* Given problem A *
Give the lines of the records below as a JSON list of strings, one string per line, with blank lines omitted, starting at the first line of the records and ending at the line that contains "Action: coord(407,310)".

━━━━

SUE’S SUNDAY SOJOURN: Each week I will showcase a particular artist or band during my entire two hour set. Each week, prior to the set, there will be a blog post where I will write about my memories, favorite stories or share other interesting tidbits. The idea here is not to tell the story of the band or play two hours of their greatest hits. The idea behind Sue’s Sunday Sojourn will be to spend time with Sue, down in her music vault. As she puts together the set, she will reminisce and share special memories. “I remember when this came out,” or, “I recall hearing this for the first time and I thought…” She might share little known facts, favorite memories, fun stories or maybe even some personal experiences.
The sets will have plenty of the big hits but be ready for a few obscure tunes that may be her personal favorites. She will probably include a few rarities or possibly unreleased material, along with other sundry curios. So join her every Sunday night from 7-9 as she lets you into her world.
Paul Revere & the Raiders
Listen, my children, and you shall hear
Of the midnight ride of Paul Revere,
On the eighteenth of April, in Seventy-Five:
Hardly a man is now alive
Who remembers that famous day and year.
He said to his friend, “If the British march
By land or sea from the town to-night,
Hang a lantern aloft in the belfry-arch
Of the North-Church-tower, as a signal-light,--
One if by land, and two if by sea;
And I on the opposite shore will be,
Ready to ride and spread the alarm
Through every Middlesex village and farm,
For the country-folk to be up and to arm.”
From Paul Revere’s Ride, Henry Wadsworth Longfellow (1860)
And thus every school child of my generation, and before, learned about Paul Revere and his historic and patriotic midnight ride at the beginning of our War for Independence against the British. It just so happened that a young man working in a restaurant in the late 1950’s happened to also be named “Paul Revere.” (It was his real name and not a stage name.) It was there that he met Mark Lindsay who worked for a bakery that supplied the restaurant. The two became friends and formed a band in 1958 called the “Downbeats.” It didn’t take long until record companies took notice and they started recording.

━━━━

* Given problem B *
In the post about Sue's Sunday Sojourn, what was the name of the band that Paul Revere and Mark Lindsay formed in 1958?

[Item-finding records]
━━━━

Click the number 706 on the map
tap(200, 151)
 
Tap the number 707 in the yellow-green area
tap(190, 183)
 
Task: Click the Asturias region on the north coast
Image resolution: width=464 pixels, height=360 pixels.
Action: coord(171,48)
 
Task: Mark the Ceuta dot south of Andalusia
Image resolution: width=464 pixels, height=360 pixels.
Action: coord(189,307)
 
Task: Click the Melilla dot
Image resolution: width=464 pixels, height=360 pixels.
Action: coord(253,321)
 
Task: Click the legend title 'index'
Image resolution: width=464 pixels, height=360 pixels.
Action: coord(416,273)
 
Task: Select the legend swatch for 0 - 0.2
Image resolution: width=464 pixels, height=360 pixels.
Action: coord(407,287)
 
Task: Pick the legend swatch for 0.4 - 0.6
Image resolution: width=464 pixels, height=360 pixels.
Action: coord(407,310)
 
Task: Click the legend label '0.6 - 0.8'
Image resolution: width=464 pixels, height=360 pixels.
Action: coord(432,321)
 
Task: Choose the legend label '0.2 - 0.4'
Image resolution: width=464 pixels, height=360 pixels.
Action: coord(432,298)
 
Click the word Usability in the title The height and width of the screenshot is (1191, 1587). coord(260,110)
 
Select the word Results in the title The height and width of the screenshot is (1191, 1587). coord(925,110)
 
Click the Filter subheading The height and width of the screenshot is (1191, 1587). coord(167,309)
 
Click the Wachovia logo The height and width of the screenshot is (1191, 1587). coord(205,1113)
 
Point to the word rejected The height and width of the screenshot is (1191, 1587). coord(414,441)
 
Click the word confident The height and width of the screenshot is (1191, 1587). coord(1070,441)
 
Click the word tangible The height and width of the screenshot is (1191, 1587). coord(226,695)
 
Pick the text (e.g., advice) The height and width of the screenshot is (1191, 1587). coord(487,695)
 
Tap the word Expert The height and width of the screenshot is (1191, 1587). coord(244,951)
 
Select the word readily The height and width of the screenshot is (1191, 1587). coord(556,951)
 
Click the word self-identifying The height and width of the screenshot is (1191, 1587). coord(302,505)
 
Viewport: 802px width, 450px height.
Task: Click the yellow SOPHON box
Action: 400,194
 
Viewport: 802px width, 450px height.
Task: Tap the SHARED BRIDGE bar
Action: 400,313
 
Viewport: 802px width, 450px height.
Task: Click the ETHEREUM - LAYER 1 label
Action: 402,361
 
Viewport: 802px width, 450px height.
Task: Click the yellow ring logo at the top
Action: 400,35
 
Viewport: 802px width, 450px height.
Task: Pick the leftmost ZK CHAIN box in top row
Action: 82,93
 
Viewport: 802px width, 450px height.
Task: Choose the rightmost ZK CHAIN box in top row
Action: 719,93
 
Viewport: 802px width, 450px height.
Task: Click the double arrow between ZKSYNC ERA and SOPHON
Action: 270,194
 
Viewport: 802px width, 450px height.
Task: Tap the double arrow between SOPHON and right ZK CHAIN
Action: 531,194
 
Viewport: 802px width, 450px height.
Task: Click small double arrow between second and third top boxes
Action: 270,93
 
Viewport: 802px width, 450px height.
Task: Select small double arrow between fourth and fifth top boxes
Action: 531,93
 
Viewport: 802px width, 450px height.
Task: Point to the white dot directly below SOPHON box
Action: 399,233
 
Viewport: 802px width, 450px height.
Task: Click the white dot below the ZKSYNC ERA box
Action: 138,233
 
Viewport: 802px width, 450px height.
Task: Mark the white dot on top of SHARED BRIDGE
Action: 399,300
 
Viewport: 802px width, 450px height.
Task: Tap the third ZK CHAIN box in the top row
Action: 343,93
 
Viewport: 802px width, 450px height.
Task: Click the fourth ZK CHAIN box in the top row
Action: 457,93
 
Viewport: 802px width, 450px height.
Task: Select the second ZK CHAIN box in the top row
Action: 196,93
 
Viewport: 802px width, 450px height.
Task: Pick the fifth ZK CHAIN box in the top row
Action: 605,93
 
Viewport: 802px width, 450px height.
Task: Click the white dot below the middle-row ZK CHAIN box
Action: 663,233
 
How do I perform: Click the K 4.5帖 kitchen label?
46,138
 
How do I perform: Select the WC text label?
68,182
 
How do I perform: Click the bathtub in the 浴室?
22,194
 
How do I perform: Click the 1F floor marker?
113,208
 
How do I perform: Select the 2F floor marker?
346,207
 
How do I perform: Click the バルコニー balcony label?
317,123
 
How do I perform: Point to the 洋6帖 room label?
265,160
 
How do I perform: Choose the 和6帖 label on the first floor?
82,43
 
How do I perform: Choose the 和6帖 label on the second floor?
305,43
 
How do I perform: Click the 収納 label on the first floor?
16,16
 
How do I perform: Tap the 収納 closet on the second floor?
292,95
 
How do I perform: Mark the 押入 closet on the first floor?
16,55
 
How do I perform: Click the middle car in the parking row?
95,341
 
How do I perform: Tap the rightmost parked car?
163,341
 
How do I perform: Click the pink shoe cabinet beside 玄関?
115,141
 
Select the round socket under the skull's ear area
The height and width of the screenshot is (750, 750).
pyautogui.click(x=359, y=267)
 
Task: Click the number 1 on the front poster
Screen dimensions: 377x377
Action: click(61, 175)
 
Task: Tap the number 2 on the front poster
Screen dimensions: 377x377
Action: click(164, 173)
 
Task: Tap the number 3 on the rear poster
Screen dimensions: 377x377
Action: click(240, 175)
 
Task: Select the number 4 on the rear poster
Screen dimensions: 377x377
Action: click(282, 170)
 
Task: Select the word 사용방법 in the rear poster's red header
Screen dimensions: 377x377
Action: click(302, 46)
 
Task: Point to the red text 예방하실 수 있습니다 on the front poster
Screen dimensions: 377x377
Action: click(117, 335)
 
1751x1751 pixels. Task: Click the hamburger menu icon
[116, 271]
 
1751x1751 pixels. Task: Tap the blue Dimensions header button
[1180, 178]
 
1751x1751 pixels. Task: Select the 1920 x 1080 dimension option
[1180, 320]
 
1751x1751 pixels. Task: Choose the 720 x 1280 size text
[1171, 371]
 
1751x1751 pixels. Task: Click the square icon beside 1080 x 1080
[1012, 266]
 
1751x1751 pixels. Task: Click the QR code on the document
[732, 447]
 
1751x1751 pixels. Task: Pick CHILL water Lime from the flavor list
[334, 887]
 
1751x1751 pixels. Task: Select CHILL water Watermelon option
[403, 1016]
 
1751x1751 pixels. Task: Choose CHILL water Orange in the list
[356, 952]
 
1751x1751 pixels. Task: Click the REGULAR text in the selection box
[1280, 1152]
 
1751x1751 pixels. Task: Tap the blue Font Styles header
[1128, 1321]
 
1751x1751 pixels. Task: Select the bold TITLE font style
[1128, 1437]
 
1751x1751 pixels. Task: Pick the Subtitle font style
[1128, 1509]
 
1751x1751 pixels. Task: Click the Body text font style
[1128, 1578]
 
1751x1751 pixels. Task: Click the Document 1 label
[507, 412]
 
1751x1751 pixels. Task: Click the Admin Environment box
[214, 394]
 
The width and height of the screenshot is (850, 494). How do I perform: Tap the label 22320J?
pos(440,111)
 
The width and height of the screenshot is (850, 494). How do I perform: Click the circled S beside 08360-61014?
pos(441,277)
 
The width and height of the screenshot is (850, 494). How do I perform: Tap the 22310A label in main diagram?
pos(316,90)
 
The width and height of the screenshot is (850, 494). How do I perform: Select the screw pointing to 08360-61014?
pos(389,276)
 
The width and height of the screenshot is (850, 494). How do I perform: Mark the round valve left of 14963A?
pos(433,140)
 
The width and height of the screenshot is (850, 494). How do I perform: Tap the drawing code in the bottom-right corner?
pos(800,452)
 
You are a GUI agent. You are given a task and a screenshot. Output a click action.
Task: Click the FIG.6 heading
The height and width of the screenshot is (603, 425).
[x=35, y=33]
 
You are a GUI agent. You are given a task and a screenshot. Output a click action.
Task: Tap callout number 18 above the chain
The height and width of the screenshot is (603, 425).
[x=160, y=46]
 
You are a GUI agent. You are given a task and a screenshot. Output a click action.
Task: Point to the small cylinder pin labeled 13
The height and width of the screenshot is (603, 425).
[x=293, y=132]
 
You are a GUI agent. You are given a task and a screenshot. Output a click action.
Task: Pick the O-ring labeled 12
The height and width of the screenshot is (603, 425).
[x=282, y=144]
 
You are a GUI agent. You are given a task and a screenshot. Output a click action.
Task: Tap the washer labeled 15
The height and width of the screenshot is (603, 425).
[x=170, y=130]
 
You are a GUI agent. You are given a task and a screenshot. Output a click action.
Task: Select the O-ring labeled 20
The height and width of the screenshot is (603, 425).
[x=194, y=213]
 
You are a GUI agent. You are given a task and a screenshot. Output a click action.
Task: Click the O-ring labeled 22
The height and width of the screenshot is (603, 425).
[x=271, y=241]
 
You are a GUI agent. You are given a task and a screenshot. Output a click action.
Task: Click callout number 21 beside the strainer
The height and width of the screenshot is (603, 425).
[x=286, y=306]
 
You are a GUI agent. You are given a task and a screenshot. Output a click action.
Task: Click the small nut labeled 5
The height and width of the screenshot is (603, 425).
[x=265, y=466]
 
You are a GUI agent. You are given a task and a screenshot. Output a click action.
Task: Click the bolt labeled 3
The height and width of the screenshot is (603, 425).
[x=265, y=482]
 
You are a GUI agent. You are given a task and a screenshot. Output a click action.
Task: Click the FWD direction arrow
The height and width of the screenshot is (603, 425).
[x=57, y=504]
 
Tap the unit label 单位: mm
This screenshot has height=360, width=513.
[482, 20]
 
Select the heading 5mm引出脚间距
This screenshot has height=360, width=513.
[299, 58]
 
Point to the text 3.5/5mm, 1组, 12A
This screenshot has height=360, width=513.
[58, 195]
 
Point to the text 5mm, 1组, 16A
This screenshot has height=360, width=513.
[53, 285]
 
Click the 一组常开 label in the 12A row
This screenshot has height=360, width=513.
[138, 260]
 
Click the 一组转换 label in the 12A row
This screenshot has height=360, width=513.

━━━━

* Final result A *
[
  "Click the number 706 on the map",
  "tap(200, 151)",
  "Tap the number 707 in the yellow-green area",
  "tap(190, 183)",
  "Task: Click the Asturias region on the north coast",
  "Image resolution: width=464 pixels, height=360 pixels.",
  "Action: coord(171,48)",
  "Task: Mark the Ceuta dot south of Andalusia",
  "Image resolution: width=464 pixels, height=360 pixels.",
  "Action: coord(189,307)",
  "Task: Click the Melilla dot",
  "Image resolution: width=464 pixels, height=360 pixels.",
  "Action: coord(253,321)",
  "Task: Click the legend title 'index'",
  "Image resolution: width=464 pixels, height=360 pixels.",
  "Action: coord(416,273)",
  "Task: Select the legend swatch for 0 - 0.2",
  "Image resolution: width=464 pixels, height=360 pixels.",
  "Action: coord(407,287)",
  "Task: Pick the legend swatch for 0.4 - 0.6",
  "Image resolution: width=464 pixels, height=360 pixels.",
  "Action: coord(407,310)"
]

* Final result B *
The Downbeats.